Este inspirador e influyente libro fue el detonante para que el movimiento ecologista tomase relevancia, ya que sus investigaciones pusieron la base para que la ciudadanía tomase conciencia de las consecuencias éticas y legales que acarrean nuestras acciones, el mal llamado progreso, en el Medio Ambiente y para desarrollar leyes ambientales de protección de la naturaleza y la salud de las personas.

Un debate inconcluso de plena actualidad, porque, gracias a los nuevos conocimientos y el desarrollo de la tecnología, aun sabiendo las graves consecuencias ambientales para el futuro del clima del planeta, los ecosistemas y las especies que los conforman, entre ellas la nuestra, seguimos destruyendo, contaminando y jugando a ser dioses que buscan la inmortalidad y el beneficio económico por encima de todo.

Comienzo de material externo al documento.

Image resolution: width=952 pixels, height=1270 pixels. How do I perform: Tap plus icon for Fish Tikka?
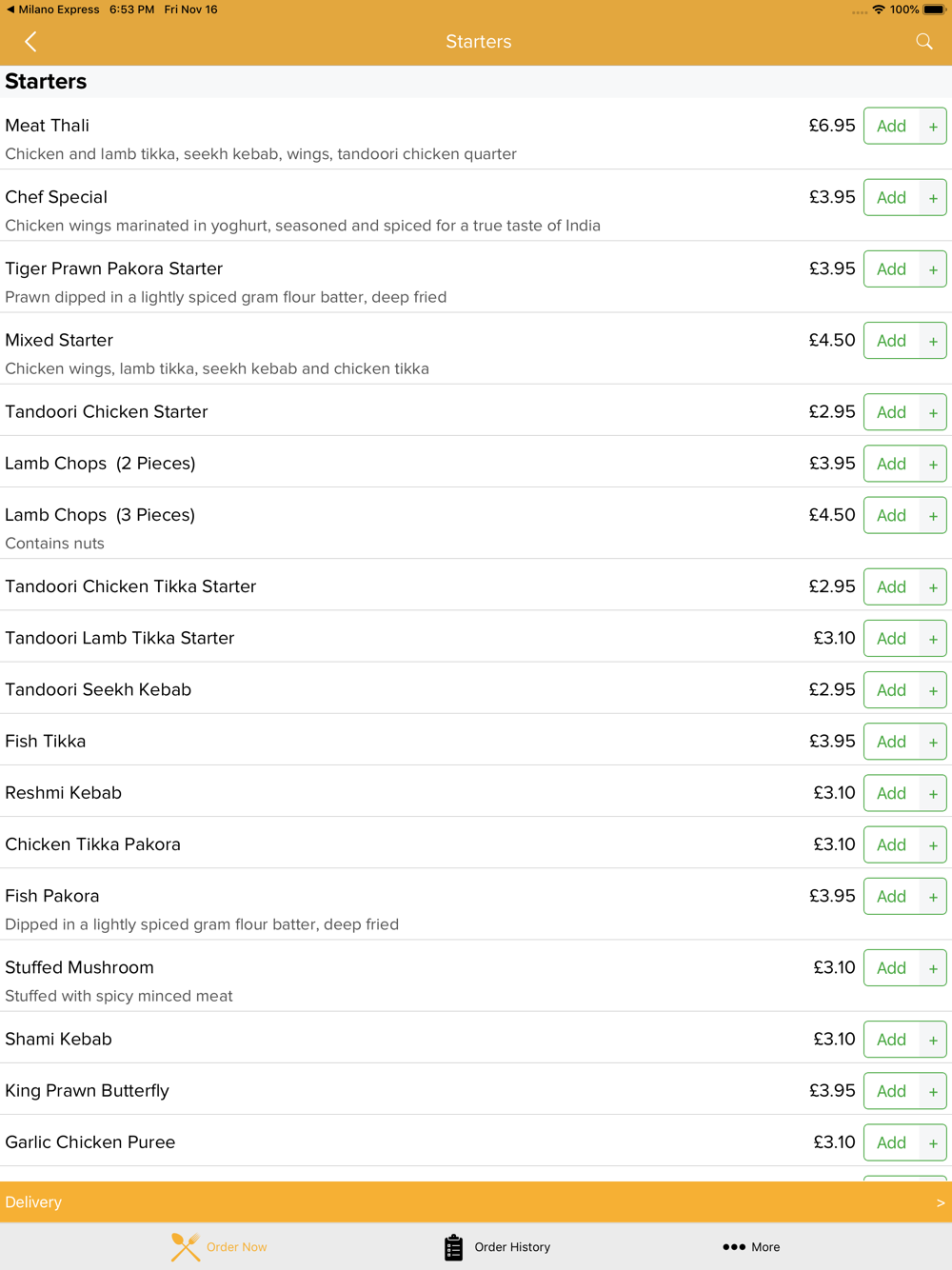pos(933,742)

Muchos científicos la acusaron de fantasiosa y sufrió la persecución de las industrias a las que señalaba y que querían prohibir su libro. No olvidemos que esta industria tenía un gran auge, aún lo sigue teniendo, y que al inventor del DDT lo habían premiado con el Nobel 14 años antes. Seis décadas después, inmersos en la sexta gran extinción, en plena emergencia climática y Cambio Global, con el neoliberalismo como pilar de nuestra economía y sociedad consumista, su profecía de un mundo sin aves y otros animales va camino de cumplirse.

Para evitar este camino autodestructivo, Carson hablaba de la importancia de despertar el asombro en los niños, porque una vez inculcado, se convertirá en ese nuevo sentido, esa emoción, que nos hará vibrar, preguntarnos y buscar las respuestas ante el vuelo de una libélula, la migración de un vencejo o los sombreros de conchas que los erizos de mar usan para camuflarse y proteger la madreporito, vital para su supervivencia.

Cuenta la manera en la que, jugando con su sobrino, intentaba despertar este asombro por lo que le rodeaba, desde el olor de una tormenta, el tacto aterciopelado del musgo, el canto de los grillos durante la noche u observando la estructura de una telaraña. Recomendando a los padres desarrollar este sentido sin preocuparse de los nombres y las explicaciones científicas que hay detrás de cualquier especie y su relación e importancia en el ecosistema. Basta con despertar el sentimiento de pertenencia, de escucha, de relación que tenemos con lo que nos rodea, de ser conscientes de que somos un minúsculo e insignificante elemento de la naturaleza, de la que formamos parte y de la que, por supuesto, no somos dueños. Ya habrá tiempo de aprender datos y listas taxonómicas.

Aquella mañana, a los pies del castillo, mientras controlaba la respiración y pensaba en las actividades que estaban por venir, entendí que aún no he perdido la capacidad de asombrarme. En los días posteriores, coincidiendo con varias niñas y sus familias que participan en todas las actividades, descubrí que, sin haber sido muy consciente de ello, estoy contribuyendo a despertar su sentido del asombro. Ese descubrimiento volvió a asombrarme y me ensanchó el alma.